ASSIGNED TASK — Whenever a line in the records below holds the string "computer", include it in the count, and state the number alone.

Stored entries
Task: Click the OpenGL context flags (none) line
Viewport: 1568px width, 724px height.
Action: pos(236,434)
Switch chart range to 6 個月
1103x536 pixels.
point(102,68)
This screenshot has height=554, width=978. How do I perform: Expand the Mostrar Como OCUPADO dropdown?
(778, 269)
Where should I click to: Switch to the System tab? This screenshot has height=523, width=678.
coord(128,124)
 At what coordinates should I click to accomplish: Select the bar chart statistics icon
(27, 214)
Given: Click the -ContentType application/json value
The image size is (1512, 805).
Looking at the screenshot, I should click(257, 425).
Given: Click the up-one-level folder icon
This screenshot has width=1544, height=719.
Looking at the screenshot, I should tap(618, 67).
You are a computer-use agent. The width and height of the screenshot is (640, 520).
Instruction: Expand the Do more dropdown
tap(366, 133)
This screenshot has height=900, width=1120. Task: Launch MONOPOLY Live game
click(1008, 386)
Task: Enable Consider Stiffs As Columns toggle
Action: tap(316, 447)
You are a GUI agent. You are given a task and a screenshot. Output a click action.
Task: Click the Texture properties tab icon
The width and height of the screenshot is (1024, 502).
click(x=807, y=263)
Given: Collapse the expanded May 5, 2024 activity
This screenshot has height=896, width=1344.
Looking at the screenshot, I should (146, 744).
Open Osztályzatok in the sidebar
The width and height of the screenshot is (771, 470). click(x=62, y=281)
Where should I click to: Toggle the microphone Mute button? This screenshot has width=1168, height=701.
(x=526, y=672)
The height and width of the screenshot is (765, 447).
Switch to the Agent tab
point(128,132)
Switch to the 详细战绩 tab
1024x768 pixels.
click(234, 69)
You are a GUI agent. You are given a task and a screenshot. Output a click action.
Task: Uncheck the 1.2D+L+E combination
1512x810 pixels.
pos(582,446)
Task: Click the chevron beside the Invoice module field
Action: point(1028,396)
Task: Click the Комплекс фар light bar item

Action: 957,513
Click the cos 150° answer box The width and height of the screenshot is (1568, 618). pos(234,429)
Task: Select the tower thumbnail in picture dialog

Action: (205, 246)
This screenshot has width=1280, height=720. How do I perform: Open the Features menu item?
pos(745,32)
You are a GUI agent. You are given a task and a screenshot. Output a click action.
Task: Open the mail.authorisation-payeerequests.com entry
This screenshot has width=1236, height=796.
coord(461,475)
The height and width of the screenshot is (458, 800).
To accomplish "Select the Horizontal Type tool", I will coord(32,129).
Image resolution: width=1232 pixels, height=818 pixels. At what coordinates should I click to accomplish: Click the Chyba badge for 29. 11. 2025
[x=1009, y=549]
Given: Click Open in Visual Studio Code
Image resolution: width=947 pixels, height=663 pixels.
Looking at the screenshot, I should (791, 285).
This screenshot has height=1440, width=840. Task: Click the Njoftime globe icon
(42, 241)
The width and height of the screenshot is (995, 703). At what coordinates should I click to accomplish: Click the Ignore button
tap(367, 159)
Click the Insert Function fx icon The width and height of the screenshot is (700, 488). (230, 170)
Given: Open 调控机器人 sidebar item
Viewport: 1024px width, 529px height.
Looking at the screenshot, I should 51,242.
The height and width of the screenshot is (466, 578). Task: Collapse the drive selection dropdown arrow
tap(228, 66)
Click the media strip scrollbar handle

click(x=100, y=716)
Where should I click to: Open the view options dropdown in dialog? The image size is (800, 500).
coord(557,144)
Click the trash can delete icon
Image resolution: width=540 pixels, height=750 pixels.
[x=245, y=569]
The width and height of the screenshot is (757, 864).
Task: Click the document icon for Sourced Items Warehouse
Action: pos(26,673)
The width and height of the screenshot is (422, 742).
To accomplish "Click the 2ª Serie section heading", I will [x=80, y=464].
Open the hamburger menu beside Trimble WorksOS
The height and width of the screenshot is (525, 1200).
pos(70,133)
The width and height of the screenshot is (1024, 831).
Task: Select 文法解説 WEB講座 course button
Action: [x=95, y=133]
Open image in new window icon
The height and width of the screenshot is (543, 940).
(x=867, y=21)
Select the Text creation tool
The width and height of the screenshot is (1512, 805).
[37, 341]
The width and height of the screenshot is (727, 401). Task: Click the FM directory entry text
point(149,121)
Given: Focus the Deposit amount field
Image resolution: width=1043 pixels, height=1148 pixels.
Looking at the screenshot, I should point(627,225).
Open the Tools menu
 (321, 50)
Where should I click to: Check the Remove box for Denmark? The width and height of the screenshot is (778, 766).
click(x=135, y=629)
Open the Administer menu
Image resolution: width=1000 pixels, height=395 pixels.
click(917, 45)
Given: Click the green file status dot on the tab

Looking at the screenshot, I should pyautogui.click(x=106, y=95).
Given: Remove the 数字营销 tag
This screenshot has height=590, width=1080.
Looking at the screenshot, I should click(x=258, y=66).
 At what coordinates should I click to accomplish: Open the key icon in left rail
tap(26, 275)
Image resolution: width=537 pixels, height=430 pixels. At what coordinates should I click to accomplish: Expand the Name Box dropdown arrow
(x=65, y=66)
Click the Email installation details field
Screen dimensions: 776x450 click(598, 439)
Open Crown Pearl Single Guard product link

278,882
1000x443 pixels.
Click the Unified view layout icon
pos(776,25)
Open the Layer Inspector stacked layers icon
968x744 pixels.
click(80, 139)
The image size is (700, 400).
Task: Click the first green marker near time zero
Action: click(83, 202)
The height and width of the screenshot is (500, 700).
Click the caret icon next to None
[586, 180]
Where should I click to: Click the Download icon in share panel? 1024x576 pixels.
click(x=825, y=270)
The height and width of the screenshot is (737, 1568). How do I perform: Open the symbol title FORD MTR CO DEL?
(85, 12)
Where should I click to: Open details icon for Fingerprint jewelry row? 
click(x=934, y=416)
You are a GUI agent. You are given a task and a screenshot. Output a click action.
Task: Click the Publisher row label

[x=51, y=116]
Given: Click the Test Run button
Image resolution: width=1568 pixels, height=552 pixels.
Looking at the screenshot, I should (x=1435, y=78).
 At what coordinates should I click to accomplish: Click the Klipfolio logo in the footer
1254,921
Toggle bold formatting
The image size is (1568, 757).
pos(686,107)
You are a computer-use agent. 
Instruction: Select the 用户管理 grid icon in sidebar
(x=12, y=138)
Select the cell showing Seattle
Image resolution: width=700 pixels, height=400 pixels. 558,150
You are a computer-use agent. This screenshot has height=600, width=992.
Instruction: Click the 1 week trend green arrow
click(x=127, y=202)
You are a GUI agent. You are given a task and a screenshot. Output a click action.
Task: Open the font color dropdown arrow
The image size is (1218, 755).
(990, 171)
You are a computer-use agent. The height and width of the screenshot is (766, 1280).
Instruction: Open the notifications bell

RESPONSE TO THIS EXERCISE — 4